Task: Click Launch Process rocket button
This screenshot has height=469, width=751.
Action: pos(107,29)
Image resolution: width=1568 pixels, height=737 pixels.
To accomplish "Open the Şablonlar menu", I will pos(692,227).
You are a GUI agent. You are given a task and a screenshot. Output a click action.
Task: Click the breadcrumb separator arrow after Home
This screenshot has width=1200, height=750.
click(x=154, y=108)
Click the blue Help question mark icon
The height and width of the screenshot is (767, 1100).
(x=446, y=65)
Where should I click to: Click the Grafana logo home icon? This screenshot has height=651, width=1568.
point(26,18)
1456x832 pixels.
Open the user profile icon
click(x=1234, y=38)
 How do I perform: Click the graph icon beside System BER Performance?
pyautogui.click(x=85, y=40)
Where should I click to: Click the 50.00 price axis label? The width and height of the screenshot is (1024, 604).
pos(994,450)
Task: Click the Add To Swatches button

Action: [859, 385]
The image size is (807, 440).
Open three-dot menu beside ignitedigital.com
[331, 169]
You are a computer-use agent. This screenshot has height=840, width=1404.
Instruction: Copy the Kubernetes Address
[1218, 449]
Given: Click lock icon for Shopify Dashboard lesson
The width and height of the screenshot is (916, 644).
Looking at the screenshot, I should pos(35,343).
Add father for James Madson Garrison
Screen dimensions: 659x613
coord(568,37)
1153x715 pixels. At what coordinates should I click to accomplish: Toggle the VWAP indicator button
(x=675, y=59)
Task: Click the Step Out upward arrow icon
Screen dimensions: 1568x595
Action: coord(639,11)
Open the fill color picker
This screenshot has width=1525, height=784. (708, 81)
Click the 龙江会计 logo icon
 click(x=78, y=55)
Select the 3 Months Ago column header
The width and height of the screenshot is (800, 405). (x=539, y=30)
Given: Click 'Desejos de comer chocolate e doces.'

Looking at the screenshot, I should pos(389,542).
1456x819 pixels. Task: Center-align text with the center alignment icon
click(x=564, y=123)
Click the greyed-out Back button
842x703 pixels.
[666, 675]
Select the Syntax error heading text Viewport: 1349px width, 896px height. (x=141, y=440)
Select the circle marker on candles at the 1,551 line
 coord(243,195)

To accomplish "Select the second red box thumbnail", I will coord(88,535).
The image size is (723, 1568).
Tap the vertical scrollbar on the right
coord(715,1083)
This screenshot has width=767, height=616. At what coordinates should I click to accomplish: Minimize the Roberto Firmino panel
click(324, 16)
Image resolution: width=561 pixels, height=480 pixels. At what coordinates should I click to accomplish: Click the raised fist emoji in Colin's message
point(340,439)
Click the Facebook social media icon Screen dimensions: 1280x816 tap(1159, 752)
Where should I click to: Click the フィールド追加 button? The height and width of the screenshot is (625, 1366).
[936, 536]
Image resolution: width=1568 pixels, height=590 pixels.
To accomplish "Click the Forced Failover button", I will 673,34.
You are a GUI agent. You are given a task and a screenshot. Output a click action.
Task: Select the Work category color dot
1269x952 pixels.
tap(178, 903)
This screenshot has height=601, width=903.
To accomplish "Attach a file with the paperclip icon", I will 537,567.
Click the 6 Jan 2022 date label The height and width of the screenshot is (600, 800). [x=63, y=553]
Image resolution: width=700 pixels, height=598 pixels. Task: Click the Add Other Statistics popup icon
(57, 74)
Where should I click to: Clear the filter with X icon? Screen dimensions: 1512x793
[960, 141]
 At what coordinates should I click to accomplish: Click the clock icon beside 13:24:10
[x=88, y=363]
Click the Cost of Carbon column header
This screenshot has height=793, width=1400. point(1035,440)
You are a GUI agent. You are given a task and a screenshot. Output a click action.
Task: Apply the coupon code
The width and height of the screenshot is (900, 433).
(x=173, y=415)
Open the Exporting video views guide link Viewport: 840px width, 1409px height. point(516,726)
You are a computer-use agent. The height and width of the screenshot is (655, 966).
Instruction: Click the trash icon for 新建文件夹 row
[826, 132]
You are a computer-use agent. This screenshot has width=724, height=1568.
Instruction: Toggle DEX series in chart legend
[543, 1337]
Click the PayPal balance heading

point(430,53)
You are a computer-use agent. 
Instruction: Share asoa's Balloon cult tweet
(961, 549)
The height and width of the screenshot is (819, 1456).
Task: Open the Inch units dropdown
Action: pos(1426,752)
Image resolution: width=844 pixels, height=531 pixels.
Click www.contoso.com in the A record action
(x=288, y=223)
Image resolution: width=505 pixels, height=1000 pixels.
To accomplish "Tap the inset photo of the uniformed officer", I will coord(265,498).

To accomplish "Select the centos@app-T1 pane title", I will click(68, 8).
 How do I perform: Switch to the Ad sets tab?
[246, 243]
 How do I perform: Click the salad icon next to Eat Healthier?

_What to produce_
Starting at the first of the entries and ending after the line that contains "I will pos(692,227).", replace "Process" with "Procedure". Leave all other text in those lines unchanged.

_Solution_
Task: Click Launch Procedure rocket button
This screenshot has height=469, width=751.
Action: pos(107,29)
Image resolution: width=1568 pixels, height=737 pixels.
To accomplish "Open the Şablonlar menu", I will pos(692,227).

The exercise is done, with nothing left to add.